Big Thinkers, Big Data, and “Flawed” Economics

Big Thinkers, Big Data, and “Flawed” Economics

REUTERS/Fabrice Coffrini

After attending last year’s Economics Nobel Laureates Meeting in Lindau, Germany, I was very critical of what I heard from the laureates at the meeting.  The conference is intended to bring graduate students together with the Nobel Prize winners to learn about fruitful areas for future research. Yet, with all the challenges the Great Recession posed for macroeconomic models, very little of the conference was devoted to anything related to the Great Recession. And when it did come up, the comments were “all over the map.” And some, such as Ed Prescott, were particularly appalling as they made very obvious political statements in the guise of economic analysis. I felt bad for the students who had come to the conference hoping to gain insight about where macroeconomics was headed in the future.

I am back at the meetings this year, but the topic is physics, not economics, and it’s pretty clear that most physicists think they have nothing to learn from lowly economists. That’s true even when they are working on problems in economics and finance.

But they do have something to learn. Macroeconomic models are far from perfect, but there are still important lessons within them. One important lesson comes from Robert Lucas, a Nobel laureate in economics, and it relates directly to the influx of physicists into the financial sector.

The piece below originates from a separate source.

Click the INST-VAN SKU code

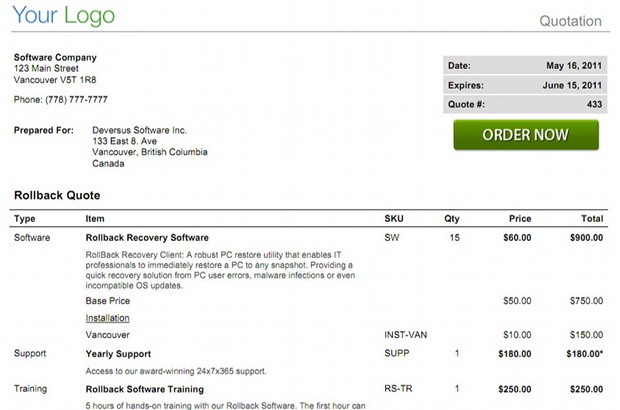(x=405, y=335)
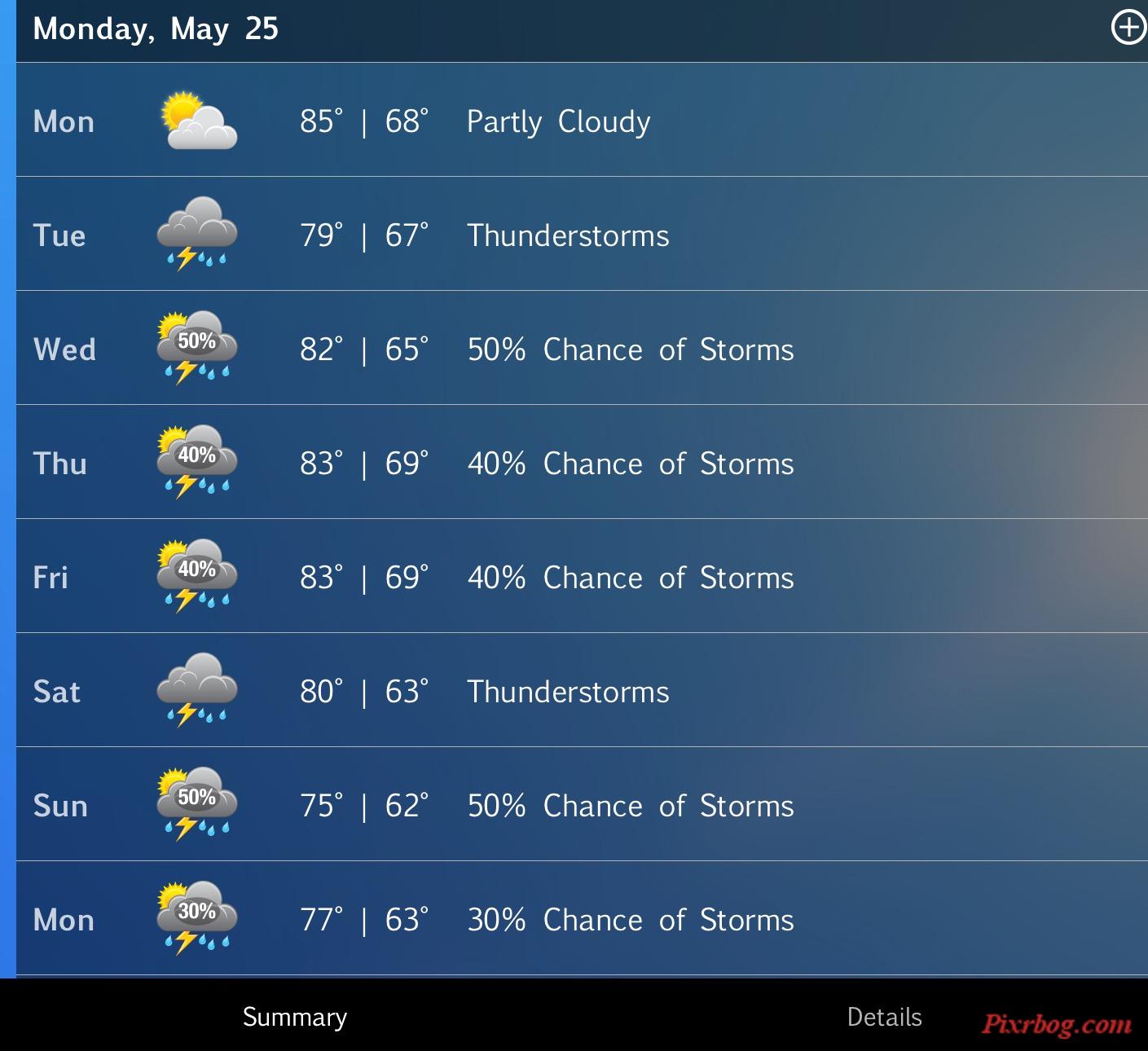Click the 83° | 69° temperatures for Thu
1148x1051 pixels.
(x=363, y=464)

For the most part, the empirical tools used by physicists working in finance are theoretical data grubbing techniques that search for exploitable correlations in historical data. For example, if there is an asset price that is correlated with an observable variable, hopefully with a lag, then price movements can be predicted – the higher the correlation the better the prediction – and used to make profit or hedge against risk. But as the Lucas critique points out, relying on these correlations can be dangerous since they can change when people try to exploit them.

Physicists are used to thinking about inanimate objects that do not react to policies or experiments that might affect them. To take a simple but illustrative example, suppose you tell your TV that you are about to throw a brick through the screen. Even after being warned, the TV will just sit there and be destroyed as the brick is hurled its way. But if you tell humans you are about to throw a brick at them, and the threat has some credibility, they will take action to avoid harm. People, unlike the objects physicists are used to working with, won’t just stand there and let the brick hit them in the head. This introduces additional complexity that is not present in the models that physicists rely upon – modeling humans is much harder than modeling brainless physical processes.

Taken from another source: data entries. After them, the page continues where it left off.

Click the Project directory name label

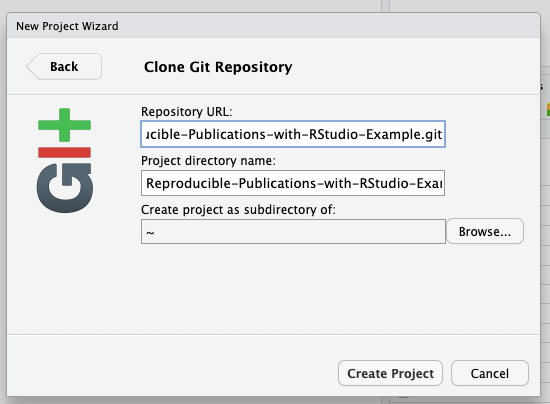[208, 161]

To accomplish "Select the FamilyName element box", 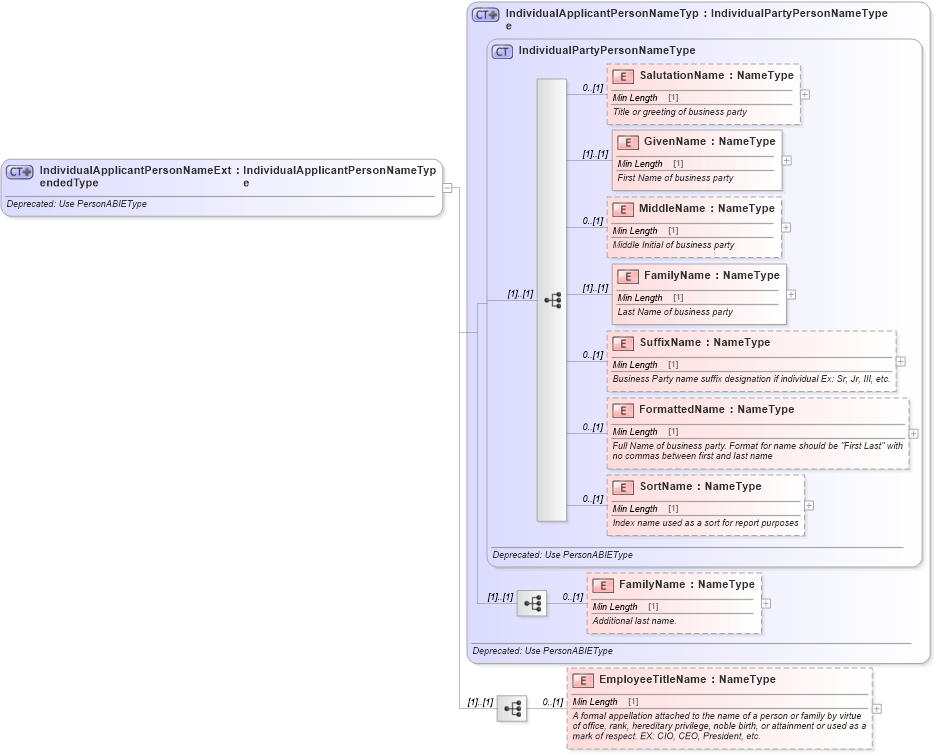I will tap(698, 275).
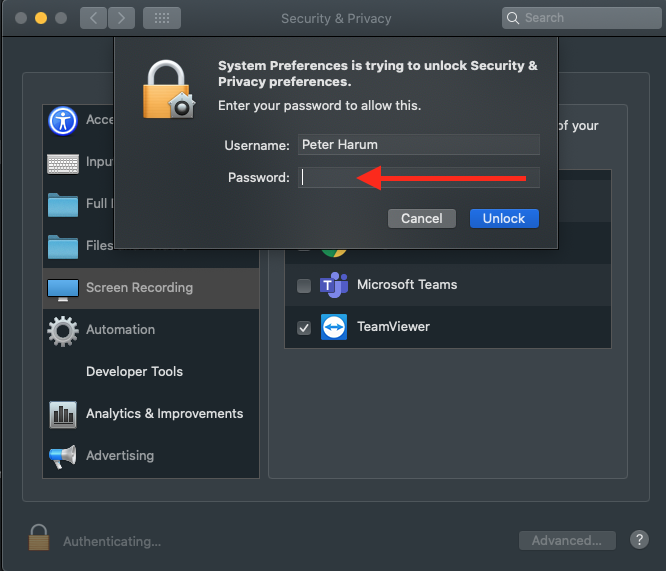Open the Automation gear icon entry
Image resolution: width=666 pixels, height=571 pixels.
63,330
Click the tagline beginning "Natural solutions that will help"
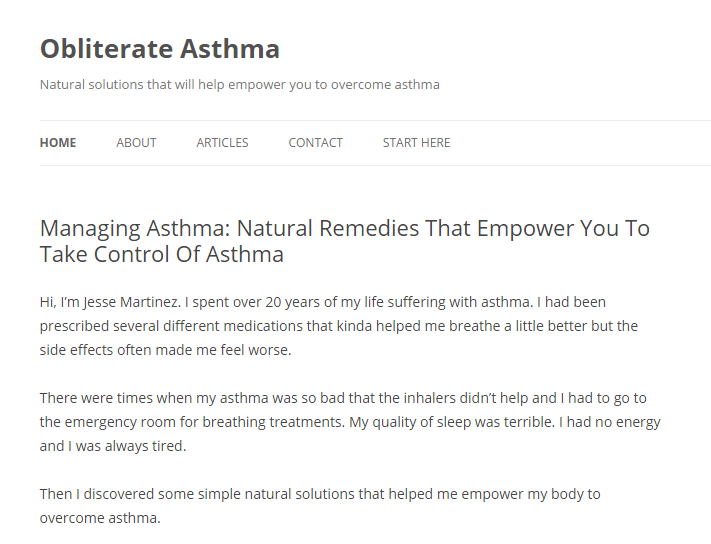The image size is (711, 544). pos(239,84)
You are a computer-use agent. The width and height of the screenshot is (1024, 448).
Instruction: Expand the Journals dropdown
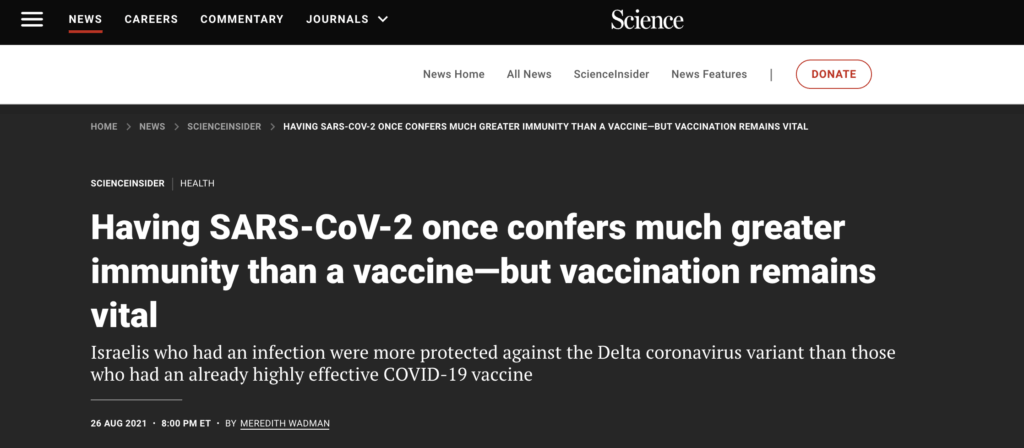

Old fashion economic models were much like the models that physicists use. That is, expectations were modeled in a way that did not allow people to move out of the way of the brick even if they knew it was coming. They were just like the TV. For example, policies that stimulated the economy by lowering real wages could not be offset and undermined by workers demanding wage increases. Because of this, policy was maximally effective.

In modern macroeconomic models expectations are modeled in a more reasonable way, and agents are able to take action to avoid the harmful byproducts of macroeconomic policy. In present day Classical models, agents are sufficiently nimble to avoid harm as they dance effortlessly out of the way when the brick is tossed. In these models, policy doesn’t matter at all. In New Keynesian models agents fully anticipate policies, but frictions prevent them from fully avoiding harm. It’s similar to one of those bad dreams where you know the monster is coming, but your feet just won’t move fast enough to get out of the way. In New Keynesian models, sluggishness allows the brick to deliver a glancing, but not fatal blow – that is, policy is effective, but not as effective as when agents do not move at all.

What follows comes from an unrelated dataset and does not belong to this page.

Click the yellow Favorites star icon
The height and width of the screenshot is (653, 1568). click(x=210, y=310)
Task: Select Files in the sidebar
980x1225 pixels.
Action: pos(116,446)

The point is that when analysts from physics or anywhere else attempt to exploit correlations in the data, someone will be harmed – the profits come from somewhere – and people will take action to insulate themselves from those losses. The actions they take will differ from the historical correlations, and in order to understand and predict what will actually happen a theoretical model of some sort is needed. At the very least, physicists need to understand that people are different from the inanimate objects they are used to modeling, and failing to account for how agents will respond to an attempt to exploit historical correlations can lead to large – sometimes very large – analytical errors.

I am not arguing that the influx of physicists into finance caused the crisis. But the failure to understand and appreciate what economic theory has to offer, even with all its flaws, exacerbated losses and amplified the downturn. Physicists shouldn’t forget that economists, even with their imperfect theories, can help them avoid these big and costly mistakes.